Freddy's blog: Being a boy-boy

clock Released On 11 March 2019

Freddy's blog: Being a boy-boy

World Book Day and lots of our children will have gone to school dressed up as their favourite characters. I say lots because my wife overheard someone in the supermarket who was unsure if her daughter’s school’s World Book Day would be on the same day as World Book Day. Like how you might not have Your Christmas on the same day as World Christmas maybe.

The instructions from our daughter’s school were simple: please don’t send your child (son) in a superhero outfit because “their behaviour changes significantly” (they fight). It always draws neatly along traditional gender lines doesn’t it? Boys, unless prohibited, are Batman and Spiderman. Or otherwise Gruffalos and dinosaurs. And from what I heard this morning, girls are Snow White and Cinderella. I wonder which is better. Add 20 years to their age and I’d prefer to be around superheroes than princesses.

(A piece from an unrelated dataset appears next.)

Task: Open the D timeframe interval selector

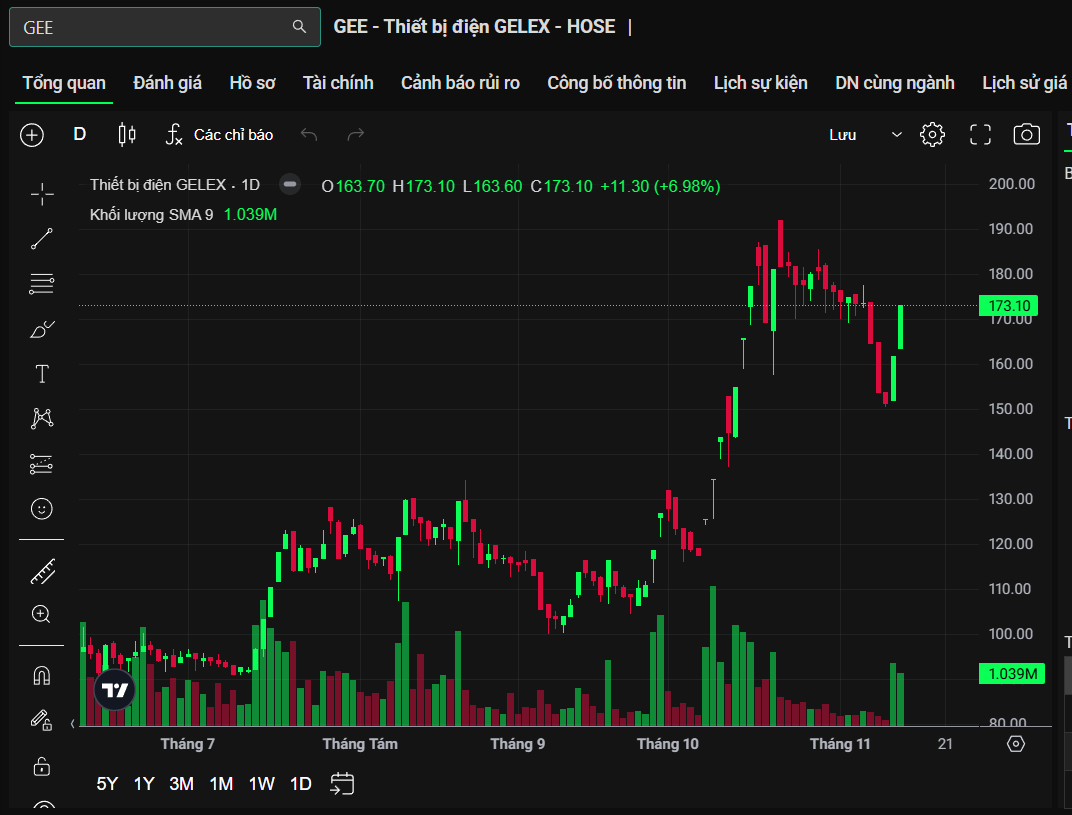Action: coord(80,135)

My wife was thinking she’d keep our daughter off (pre-school!) this week while I’m away with work, but our daughter came home one day last week and announced she was going to World Book Day as one of the characters from her favourite book, Charlie and the Chocolate Factory. Violet Beauregard? No. Shame - the big blueberry costume could be easy. Veruca Salt? Even better, just wear school uniform – but sadly not. Although neither is better behaved than a 4 year old Batman, really. But no, our daughter decided to be… Willy Wonka.

So aside from the new skills in costume-making my wife just acquired, we’ve enjoyed the hilarity of our girl wanting to dress as a man aged 60-plus in the book and about 40 in the films. And on the eve of Her Wonka Day, she said “Tomorrow mummy, I’m going to be a boy all day aren’t I? I’m not going to be a girl-boy; I’m going to be a boy-boy.” If she was any older she’d have to be careful where she says this stuff because if the wrong person overhears she’ll be in a gender reassignment programme before she’s really had a chance to think it through long-term.

And that’s the trouble isn’t it? We categorise so easily along these lines. And then we want to break out of the categories. World Book Day is also the eve of International Women’s Day (if all the countries do it at the same time, of course…), where we hope to improve gender parity by celebrating female achievement. But the picture this paints often seems to fall into the same trap of fulfilling male and female roles, meeting male and female expectations, and looking magazine-perfect while you do it. 

I’ve written and deleted several paragraphs trying to work out what being Willy Wonka means to my daughter – through my adult eyes of course. All I’ve done is overcomplicate it. I hope as a dad to raise confident, independent girls and as a husband to support my wife to be the same. I don’t think it’s possible for me to ever know if I’ll have achieved that. But my daughter’s achievement on World Book Day is to be a character by casting character aside. To be the boy-boy she wants to be for a day. I hope she’s the woman she wants to be when she grows up. That would be a real achievement.

Freddy works in communications at trade association in the City, except on Friday afternoons when he takes his daughter swimming.